A thread executes some code that does some kind of calculation. Then comes the need to perform some kind of I / O operation, for example, an HTTP request. The code sends a packet over the network, and the thread is blocked waiting for a response. A context switch occurs, and another thread starts executing on the processor. When a response arrives over the network, the context switches again, and the first thread continues execution, processing the response.

How will the same piece of code work in a reactive style? The thread performs the calculations, sends an HTTP request, and instead of blocking and processing the synchronously upon receipt of the result, it describes the code (leaves a callback) that must be executed as a reaction to the result. After that, the thread continues to work, doing some other calculations (maybe just processing the results of other HTTP requests) without switching the context.

The main advantage here is the lack of context switching. Depending on the system architecture, this operation may take several thousand cycles. What means, for a processor with a clock speed of 3 Ghz, context switching will take at least microseconds, in fact, due to invalidation of the cache, etc. rather, several tens of microseconds. Practically speaking, for an average Java application that processes many short HTTP requests, the performance gain can be 5-10%. We can not say that it is decisively a lot, but, if you rent 100 servers at 50 $ / month each – you can save $ 500 per month on hosting. Not super, but enough to drink beer several times.

So, go ahead for a beer? Let’s look at the situation in detail.

A program in the classical imperative style is much easier to read, understand and, as a result, debug and modify. In principle, a well-written reactive program also looks quite understandable, the problem is that writing a good, understandable not only to the author of the code here and now, but also to another person in a year and a half, the reactive program is much more complicated. But this is a rather weak argument, I have no doubt that for readers of the article to write a simple and understandable reactive code is not a problem. Let’s look at other aspects of reactive programming.

Not all I / O operations support non-blocking calls. For example, JDBC does not currently support . Since now 90% of all applications go to databases, using a reactive framework automatically turns from a virtue into a disadvantage. For such a situation, there is a solution – to process HTTP calls in one thread pool, and database calls in another thread pool. But at the same time, the process is much more complicated, and without urgent need I would not do that.

When to use reactive framework?

It is worth using a framework that allows for reactive processing of requests when you have a lot of requests (several hundred seconds or more) and at the same time a very small number of processor cycles are spent on processing each of them. The simplest example is proxying requests or balancing requests between services or some kind of fairly lightweight processing of responses received from another service. Where we mean something by a service, a request to which can be sent asynchronously, for example, via HTTP.
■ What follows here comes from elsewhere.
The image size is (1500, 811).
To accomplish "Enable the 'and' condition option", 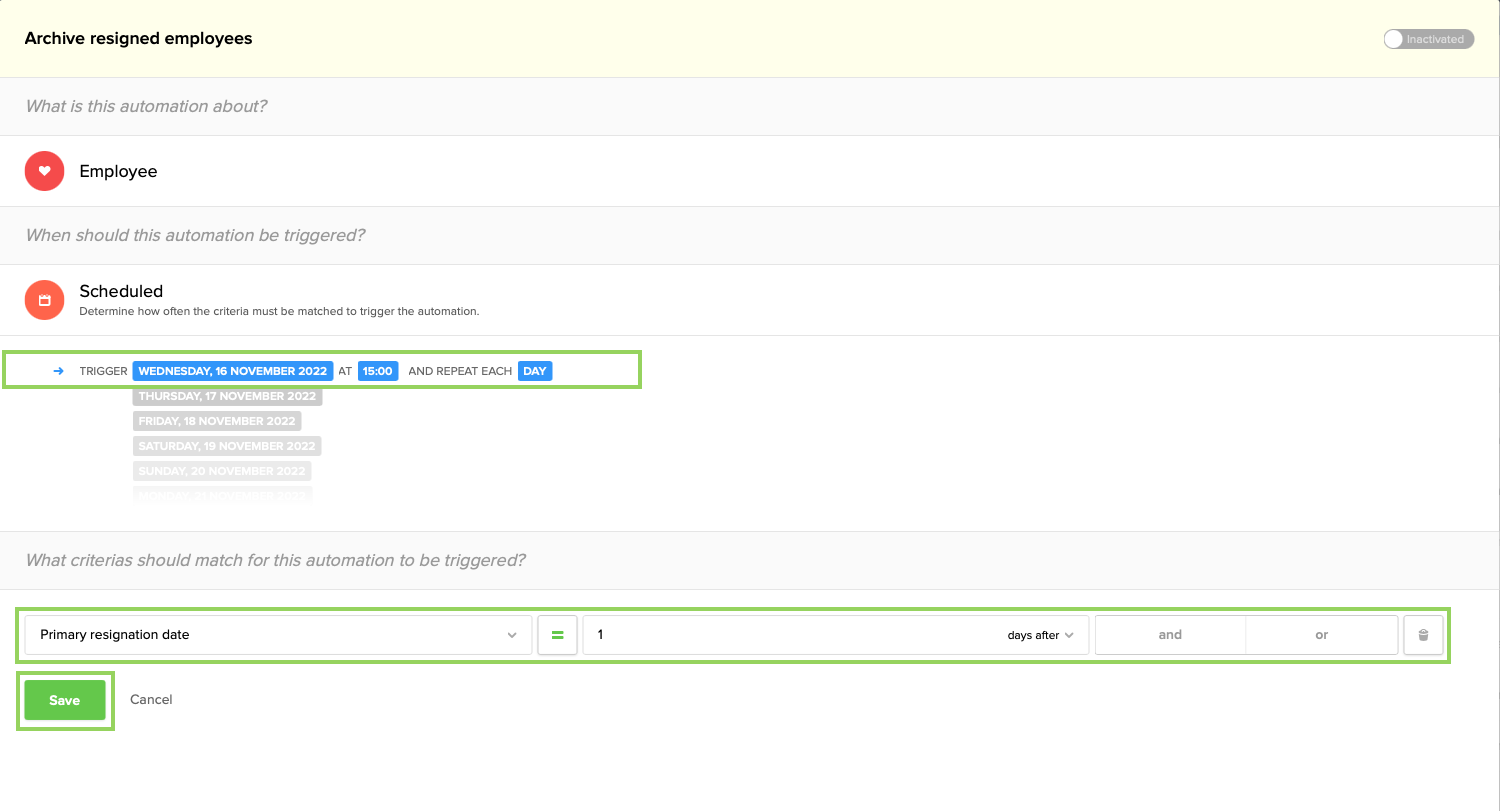I will point(1170,634).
If, however, when processing requests, you need to block the thread while waiting for a response, or request processing takes a relatively long time, for example, you need to convert a picture from one format to another, writing a program in a reactive style may not be worth it.

Also, do not need to write complex multi-step data processing algorithms in a reactive style. For example, the task “to find files with specific properties in the directory and all its subdirectories, convert their contents and send them to another service” can be implemented as a set of asynchronous calls, but, depending on the details of the task, such an implementation may look completely opaque and not give noticeable advantages over the classic sequential algorithm. If this operation should be launched once a day, and there is not much difference, it will take 10 or 11 minutes, maybe you should choose not the best, but a simpler implementation.


In conclusion, I want to say that any technology is always designed to solve specific problems. And if, when designing a system in the foreseeable future, these tasks are not important for you, most likely you do not need this technology here and now, no matter how beautiful it may be.